In this network every neuron on one layer is connected to every neuron on the next. Every arrow in the diagram has a weight assigned to it.

You input values on the left-hand side of the network, and the data flows through the network from layer to layer until the output layer has a value.

## What shape should the network be?

There is some art and some science to deciding the shape of a network. There are rules of thumb (hidden layer size should be similar sized to the input and output layers) but this is one of the things that you need to experiment with and see how it affects performance.

The number of hidden layers relates to the level of abstraction you are looking at. Generally, more complex problems need more hidden layers (i.e. deeper networks) but this makes training harder.

## How are the weights calculated?

The calculation of the weights in a network is done through a process called *training*. This generally uses lots of data examples to iteratively work out good values for the weights.

# How do you train neural networks

The main method by which NNs are trained is a technique called *backpropogation*.

In order to train your network you need a few things:
 - A labelled training data set
 - A labelled test (or evaluation) data set
 - A set of initial weights

## Initial weights

The weights to start with are easy: just set them randomly!

## Training and testing data sets

You will need two data sets.
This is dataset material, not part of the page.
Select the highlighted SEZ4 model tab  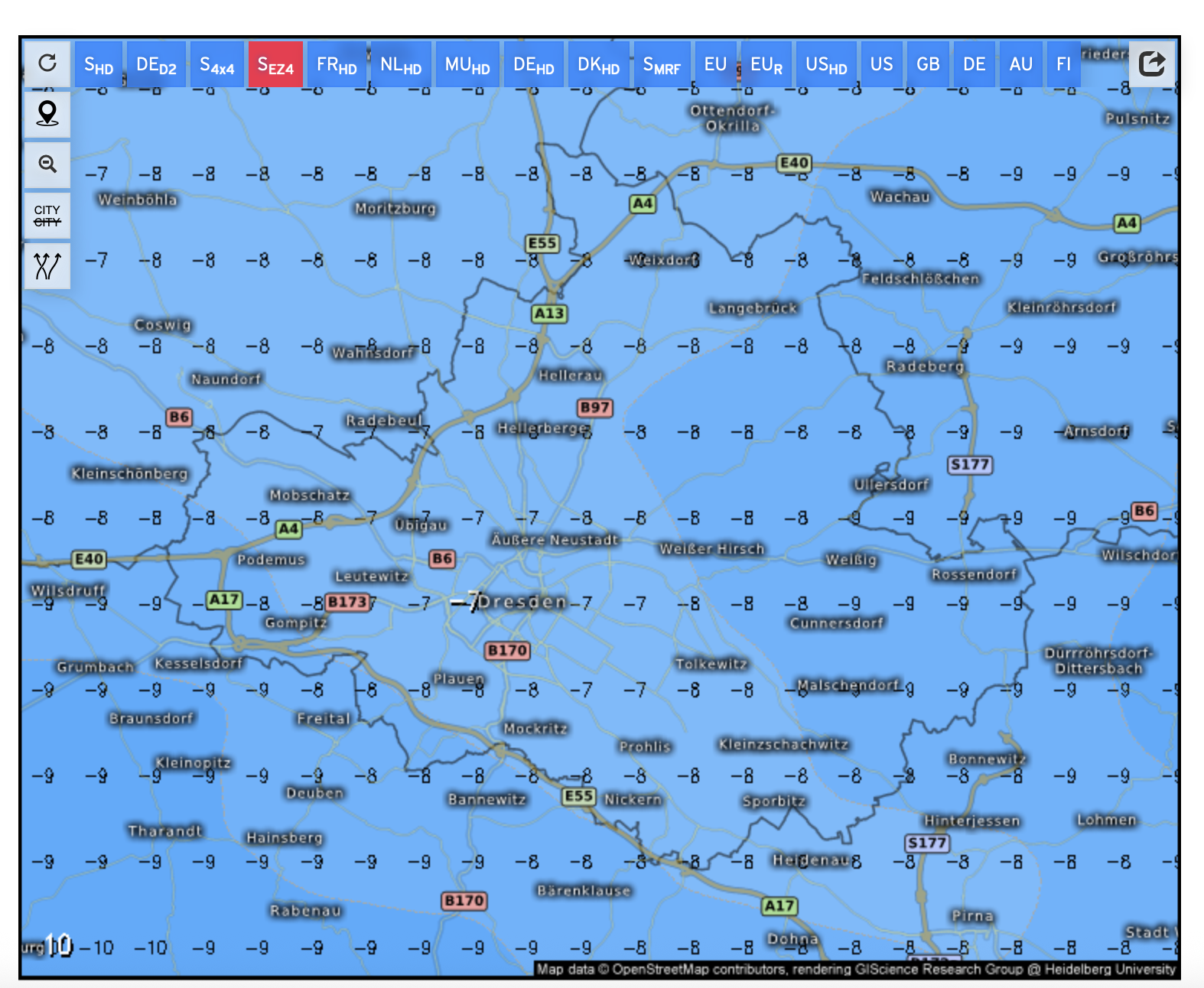tap(275, 65)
One will be ued by the learning algorithm to train the network and the other will be used to report on the quality of the training at the end.

It is important that these data sets are disjoint to prevent *overfitting*.

It is common to start with one large set of data that you want to learn about and to split it into 80% training data set and 20% test data set.

## Backpropogation ("the backward propogation of errors")

Once you have your network structure, your initial weights and your training data set, you can start training.

There have been lots of algorithms to do this over the last several decades but the currently most popular one is *backpropogation*.

The first thing you need to do is to calculate the derivative of each weight with respect to the output of the network, $D_n = \frac{dw_n}{dy}$. This gives how much you need to tweak each weight and in which direction to correct the output.

Then for each training entry:
 - pass it through the network and find the value $y$
 - compare $y$ with the expected true output, $t$ to calculate the error $\epsilon$
 - tweak each weight by $\delta w_n = \epsilon R \frac{dw_n}{dy}$ where $R$ is the *learning rate*
 
This means that the 'more wrong' the weights are, the more the move towards the true value. This slows down as, after lots of examples, the network *converges*.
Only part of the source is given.